Fluorocarbon is much like mono in terms of its friction against itself, and it really likes to bite. But rarely, if ever, will you need to join fluoro to fluoro; it’s far more likely that you’ll be using a fluorocarbon leader on braid or mono and that these will be of vastly different diameters.
And that’s where the Surgeon’s Knot shines!
Despite the fact that braid is as slick as a seasoned politician at a fundraiser, adding loops to the Surgeon’s Knot--up to four--will improve its ability to hold. Mono and fluoro to braid connections can be very strong with a well-tied Quadruple Surgeon, and I recommend making the extra two loops with any superline.
When Do Surgeon’s Knots Fail?
The Surgeon Knot, especially with three or four turns, is very strong and reliable, but it can fail. The most likely culprits are:
- Tying your knot with frayed or damaged line - Damaged line will definitely compromise knot integrity. Always check your line for fraying, abrasion, and nicks.
- Not wetting the knot before cinching - Don’t skip this step! Spit or water helps lubricate the line, allowing it to slide into place and form a tight knot.

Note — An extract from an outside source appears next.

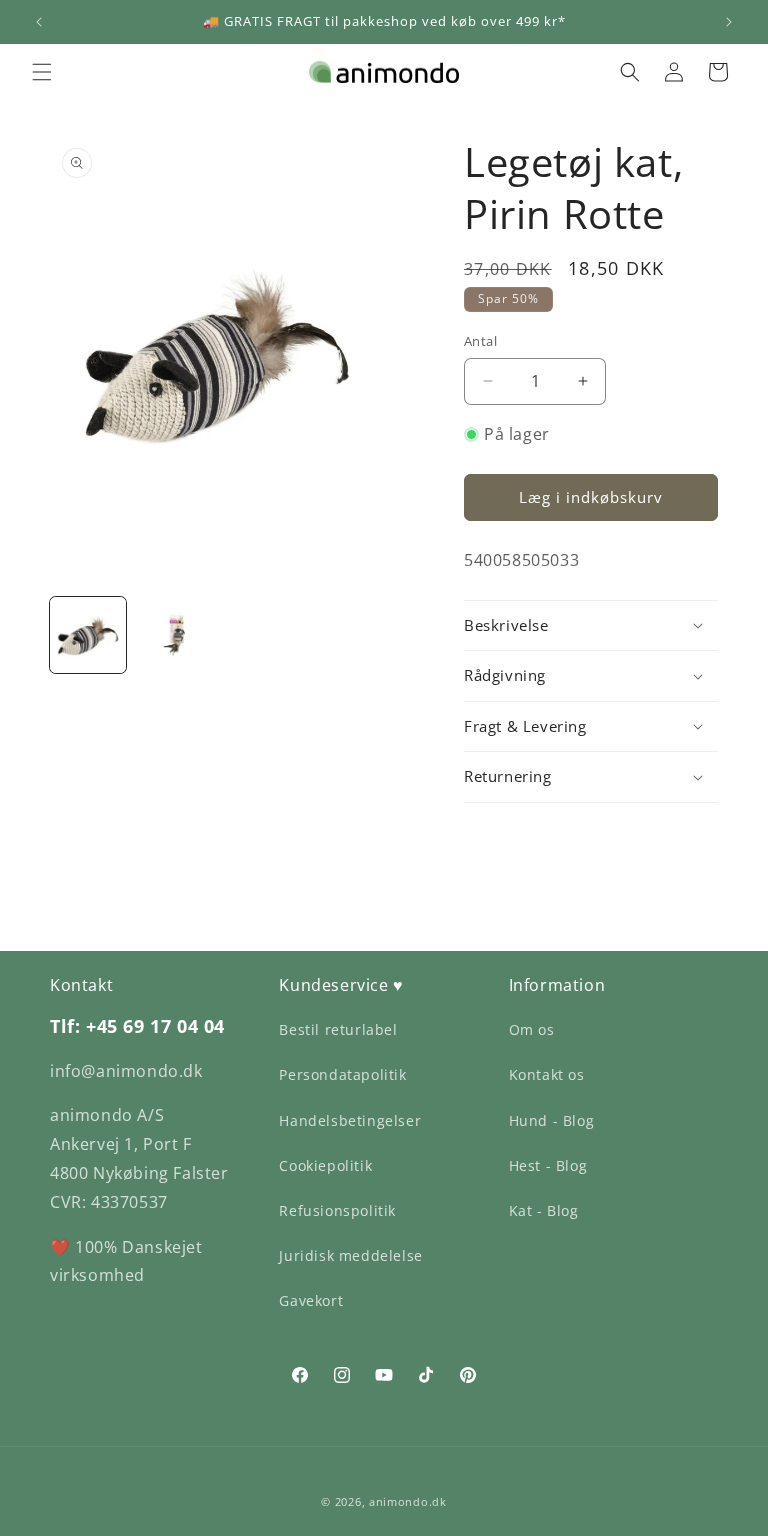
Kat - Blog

- Strands cutting across themselves during cinching - During cinching, if equal pressure is not applied to all four ends, the ends can cut across one another and cause knot failure. This can happen even if you do everything right, so always check your Surgeon’s Knot before you trust it!
- Radically different line diameters - The Surgeon’s Knot is designed to handle a lot of difference, but joining 30-pound braid to 80-pound fluorocarbon might be too much even for it.